Kamla’s Grandmother lived on the outskirts of the city of Jaipur, and just across the road from the house there were fields and villages stretching away for hundreds of miles. But Kamla had never been across the main road. This separated the busy city from the flat green plains stretching endlessly towards the horizon.
Kamla was used to city life. In England, it was London and Manchester. In India, it was Delhi and Jaipur. Rainy Manchester was, of course, different in many ways from sun-drenched Jaipur, and Indian cities had stronger smells and more vibrant colours than their English counterparts. Nevertheless, they had much in common: busy people always on the move, money constantly changing hands, buses to catch, schools to attend, parties to go to, TV to watch. Kamla had seen very little of the English countryside, even less of India outside the cities.
Her parents lived in Manchester, where her father was a doctor in a large hospital. She went to school in England. But this year, during the summer holidays, she had come to India to stay with her Grandmother. Apart from a maidservant and a grizzled old night watchman, Grandmother lived quite alone, in a small house on the outskirts of Jaipur.
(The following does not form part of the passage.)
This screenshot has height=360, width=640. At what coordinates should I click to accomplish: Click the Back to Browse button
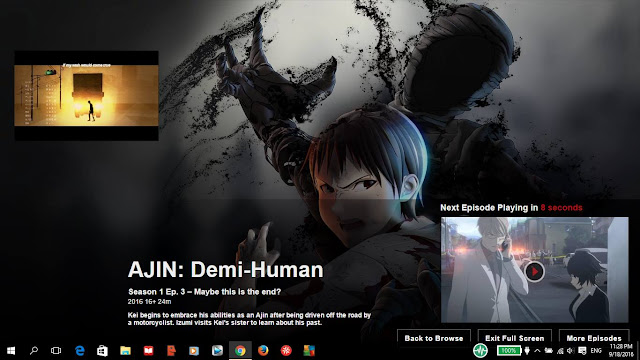(433, 338)
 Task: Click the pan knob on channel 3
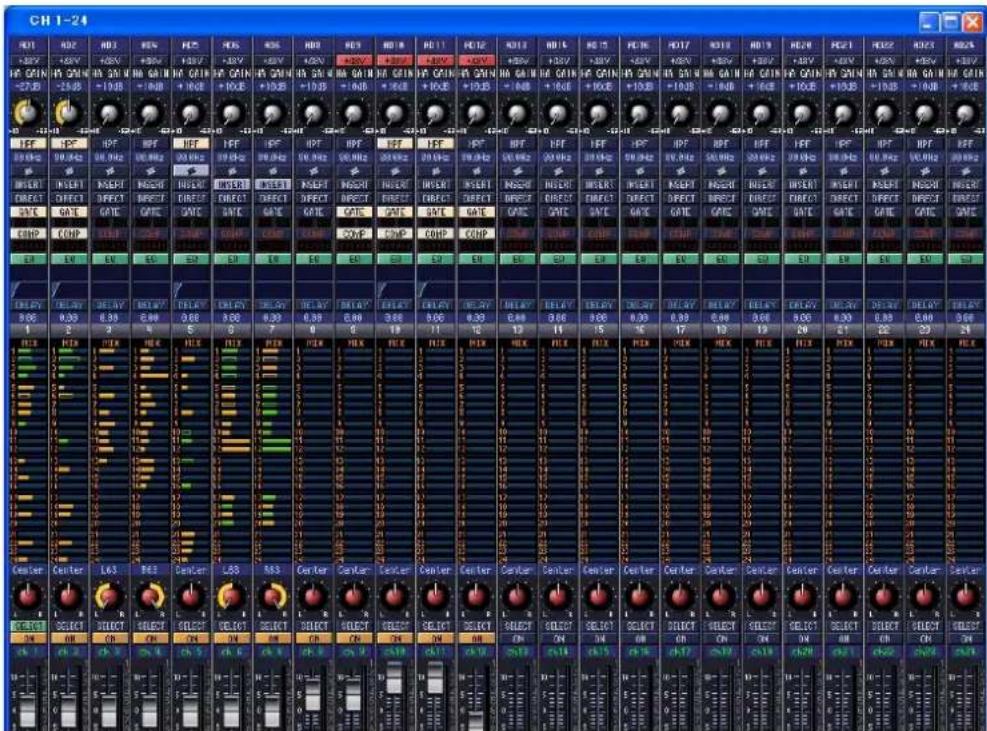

During the winter months, Jaipur’s climate was cool and bracing; but in the summer, a fierce sun poured down upon the city from a cloudless sky.
None of the other city children ventured across the main road into the field of millet, wheat and cotton, but Kamla was determined to visit the fields before she returned to England. From the flat roof of the house she could see them stretching away for miles, the ripening wheat swaying in the hot wind. Finally, when there were only two days left before she went to Delhi to board a plane for London, she made up her mind and crossed the main road.